3 reasons the Giants should decline Daniel Jones’s 5th year option

New York Giants, Daniel Jones
Dec 13, 2020; East Rutherford, New Jersey, USA; New York Giants quarterback Daniel Jones (8) throws a warm up pass before a game against the Arizona Cardinals at MetLife Stadium. Mandatory Credit: Robert Deutsch-USA TODAY Sports

The New York Giants have a big decision to make regarding quarterback Daniel Jones this off-season. Management has until May to either pick up or decline Jones’s 5th-year option on his rookie contract, which would pay him over $20 million.

The reality is simple, the Giants are still waiting to see if Jones can be a franchise quarterback and lead them into the future, but investing big money in his services before finding that out would be malpractice.

“It seems likely they will pass since he’s yet to show any real consistency in his first three seasons as a starting quarterback and it would mean guaranteeing him $20-plus million for 2023,” Jordan Raanan of ESPN wrote. “It seems inevitable they let Jones play it out this year and if he has a great season, that will present a good problem.”

Three reasons the New York Giants should decline Daniel Jones’s 5th-year option:

1.) Jones is still unproven

Jones has been wildly inconsistent throughout his three-year career, but constant coaching turnover hasn’t done him any favors either. After throwing 24 touchdowns as a rookie, Jones has failed to pass 11 touchdowns over the past two seasons, throwing just 10 in 2021. While his completion percentage has gradually increased, a West Coast-style offense with short passing concepts has mitigated big-play opportunities.

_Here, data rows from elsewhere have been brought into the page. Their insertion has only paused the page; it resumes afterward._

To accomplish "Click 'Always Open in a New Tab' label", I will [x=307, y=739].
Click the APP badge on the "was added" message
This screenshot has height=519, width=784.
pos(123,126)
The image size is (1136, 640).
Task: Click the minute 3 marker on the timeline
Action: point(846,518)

Until Daniel can prove he is a consistent player that can battle through injury and make smart decisions without putting himself in danger, the Giants need to be extremely careful committing money further toward his tenure in New York.
2.) The franchise tag
The primary reason the Giants should pass on Jones’s fifth-year option is they can easily extend him on the franchise tag come 2023. The tag will be close to $30 million for the season, representing a $7 or 8 million increase compared to his fifth-year option, but that bit of money won’t have a significant impact.
The Giants will likely have over $75 million in funds next off-season, so they can fit a one-year deal if need be for Jones. Having the decision to move on in the 2023 NFL draft or continue developing DJ is worth the extra cost.
3.) The 2023 NFL Draft is stocked with quarterbacks
Next year’s draft has a ton of quarterbacks preparing to make the jump, including CJ Stroud out of Ohio State, Bryce Young out of Alabama, Anthony Richardson from Florida, and Spencer Rattler out of USC.
If management wants to go in a new direction, they will have plenty of talent to choose from, so gaining leverage over the situation is essential.